[AIM OF THE TASK]: Print the complete set of entries exactly.

Extracted records
=== Section Start ===

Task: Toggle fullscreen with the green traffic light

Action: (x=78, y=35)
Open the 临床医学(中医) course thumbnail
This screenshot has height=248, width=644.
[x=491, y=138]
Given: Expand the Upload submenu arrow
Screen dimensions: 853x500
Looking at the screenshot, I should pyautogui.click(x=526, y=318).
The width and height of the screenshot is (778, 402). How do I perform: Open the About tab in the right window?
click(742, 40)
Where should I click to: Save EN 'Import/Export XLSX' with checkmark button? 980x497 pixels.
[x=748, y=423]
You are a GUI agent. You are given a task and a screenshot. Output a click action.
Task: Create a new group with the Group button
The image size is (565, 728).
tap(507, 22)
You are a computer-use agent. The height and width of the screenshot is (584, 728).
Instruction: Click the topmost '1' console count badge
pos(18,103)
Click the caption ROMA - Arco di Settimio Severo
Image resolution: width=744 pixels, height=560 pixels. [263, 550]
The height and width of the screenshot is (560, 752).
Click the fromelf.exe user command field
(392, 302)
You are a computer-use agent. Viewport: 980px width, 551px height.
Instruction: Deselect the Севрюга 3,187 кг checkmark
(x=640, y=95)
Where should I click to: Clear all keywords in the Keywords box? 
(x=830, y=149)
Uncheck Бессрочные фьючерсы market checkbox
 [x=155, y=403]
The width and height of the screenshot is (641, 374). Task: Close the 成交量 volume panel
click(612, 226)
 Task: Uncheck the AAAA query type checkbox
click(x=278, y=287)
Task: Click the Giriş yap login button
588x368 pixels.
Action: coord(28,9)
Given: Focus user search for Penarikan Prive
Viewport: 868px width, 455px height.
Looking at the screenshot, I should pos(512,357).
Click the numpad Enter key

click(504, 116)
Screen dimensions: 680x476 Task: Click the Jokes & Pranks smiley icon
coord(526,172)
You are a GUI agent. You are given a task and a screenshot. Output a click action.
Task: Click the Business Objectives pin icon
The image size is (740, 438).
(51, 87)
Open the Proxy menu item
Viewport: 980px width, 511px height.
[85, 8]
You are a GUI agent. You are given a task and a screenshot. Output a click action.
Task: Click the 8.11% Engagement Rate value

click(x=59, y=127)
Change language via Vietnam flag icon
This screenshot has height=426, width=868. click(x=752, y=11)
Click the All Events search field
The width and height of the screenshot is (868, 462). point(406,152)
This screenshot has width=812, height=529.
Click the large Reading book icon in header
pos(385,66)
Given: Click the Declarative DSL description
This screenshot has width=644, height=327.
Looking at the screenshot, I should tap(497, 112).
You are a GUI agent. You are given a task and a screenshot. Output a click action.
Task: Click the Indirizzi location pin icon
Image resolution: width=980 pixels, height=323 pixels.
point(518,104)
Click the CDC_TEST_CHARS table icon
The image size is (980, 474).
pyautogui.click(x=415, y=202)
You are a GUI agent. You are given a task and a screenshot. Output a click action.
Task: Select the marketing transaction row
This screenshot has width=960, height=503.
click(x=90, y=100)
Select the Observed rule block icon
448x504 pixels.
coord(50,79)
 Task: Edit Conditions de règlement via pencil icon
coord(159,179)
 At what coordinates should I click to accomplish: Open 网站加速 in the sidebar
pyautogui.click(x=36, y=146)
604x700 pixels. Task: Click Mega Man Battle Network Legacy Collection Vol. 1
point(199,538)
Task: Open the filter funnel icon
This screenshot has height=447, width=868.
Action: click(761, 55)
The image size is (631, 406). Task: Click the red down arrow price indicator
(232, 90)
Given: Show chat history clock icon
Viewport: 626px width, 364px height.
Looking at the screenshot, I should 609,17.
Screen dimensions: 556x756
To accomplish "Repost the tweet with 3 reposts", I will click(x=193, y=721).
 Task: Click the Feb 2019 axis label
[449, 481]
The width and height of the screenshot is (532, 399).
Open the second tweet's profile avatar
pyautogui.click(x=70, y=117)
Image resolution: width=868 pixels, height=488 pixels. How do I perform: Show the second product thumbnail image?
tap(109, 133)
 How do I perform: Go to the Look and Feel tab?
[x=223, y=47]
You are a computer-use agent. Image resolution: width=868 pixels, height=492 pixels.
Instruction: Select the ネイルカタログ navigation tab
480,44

=== Section End ===

[ANSWER SECTION]:
Task: Toggle fullscreen with the green traffic light

Action: (x=78, y=35)
Open the 临床医学(中医) course thumbnail
This screenshot has height=248, width=644.
[x=491, y=138]
Given: Expand the Upload submenu arrow
Screen dimensions: 853x500
Looking at the screenshot, I should pyautogui.click(x=526, y=318).
The width and height of the screenshot is (778, 402). How do I perform: Open the About tab in the right window?
click(742, 40)
Where should I click to: Save EN 'Import/Export XLSX' with checkmark button? 980x497 pixels.
[x=748, y=423]
You are a GUI agent. You are given a task and a screenshot. Output a click action.
Task: Create a new group with the Group button
The image size is (565, 728).
tap(507, 22)
You are a computer-use agent. The height and width of the screenshot is (584, 728).
Instruction: Click the topmost '1' console count badge
pos(18,103)
Click the caption ROMA - Arco di Settimio Severo
Image resolution: width=744 pixels, height=560 pixels. [263, 550]
The height and width of the screenshot is (560, 752).
Click the fromelf.exe user command field
(392, 302)
You are a computer-use agent. Viewport: 980px width, 551px height.
Instruction: Deselect the Севрюга 3,187 кг checkmark
(x=640, y=95)
Where should I click to: Clear all keywords in the Keywords box? 
(x=830, y=149)
Uncheck Бессрочные фьючерсы market checkbox
 [x=155, y=403]
The width and height of the screenshot is (641, 374). Task: Close the 成交量 volume panel
click(612, 226)
 Task: Uncheck the AAAA query type checkbox
click(x=278, y=287)
Task: Click the Giriş yap login button
588x368 pixels.
Action: coord(28,9)
Given: Focus user search for Penarikan Prive
Viewport: 868px width, 455px height.
Looking at the screenshot, I should pos(512,357).
Click the numpad Enter key

click(504, 116)
Screen dimensions: 680x476 Task: Click the Jokes & Pranks smiley icon
coord(526,172)
You are a GUI agent. You are given a task and a screenshot. Output a click action.
Task: Click the Business Objectives pin icon
The image size is (740, 438).
(51, 87)
Open the Proxy menu item
Viewport: 980px width, 511px height.
[85, 8]
You are a GUI agent. You are given a task and a screenshot. Output a click action.
Task: Click the 8.11% Engagement Rate value

click(x=59, y=127)
Change language via Vietnam flag icon
This screenshot has height=426, width=868. click(x=752, y=11)
Click the All Events search field
The width and height of the screenshot is (868, 462). point(406,152)
This screenshot has width=812, height=529.
Click the large Reading book icon in header
pos(385,66)
Given: Click the Declarative DSL description
This screenshot has width=644, height=327.
Looking at the screenshot, I should tap(497, 112).
You are a GUI agent. You are given a task and a screenshot. Output a click action.
Task: Click the Indirizzi location pin icon
Image resolution: width=980 pixels, height=323 pixels.
point(518,104)
Click the CDC_TEST_CHARS table icon
The image size is (980, 474).
pyautogui.click(x=415, y=202)
You are a GUI agent. You are given a task and a screenshot. Output a click action.
Task: Select the marketing transaction row
This screenshot has width=960, height=503.
click(x=90, y=100)
Select the Observed rule block icon
448x504 pixels.
coord(50,79)
 Task: Edit Conditions de règlement via pencil icon
coord(159,179)
 At what coordinates should I click to accomplish: Open 网站加速 in the sidebar
pyautogui.click(x=36, y=146)
604x700 pixels. Task: Click Mega Man Battle Network Legacy Collection Vol. 1
point(199,538)
Task: Open the filter funnel icon
This screenshot has height=447, width=868.
Action: click(761, 55)
The image size is (631, 406). Task: Click the red down arrow price indicator
(232, 90)
Given: Show chat history clock icon
Viewport: 626px width, 364px height.
Looking at the screenshot, I should 609,17.
Screen dimensions: 556x756
To accomplish "Repost the tweet with 3 reposts", I will click(x=193, y=721).
 Task: Click the Feb 2019 axis label
[449, 481]
The width and height of the screenshot is (532, 399).
Open the second tweet's profile avatar
pyautogui.click(x=70, y=117)
Image resolution: width=868 pixels, height=488 pixels. How do I perform: Show the second product thumbnail image?
tap(109, 133)
 How do I perform: Go to the Look and Feel tab?
[x=223, y=47]
You are a computer-use agent. Image resolution: width=868 pixels, height=492 pixels.
Instruction: Select the ネイルカタログ navigation tab
480,44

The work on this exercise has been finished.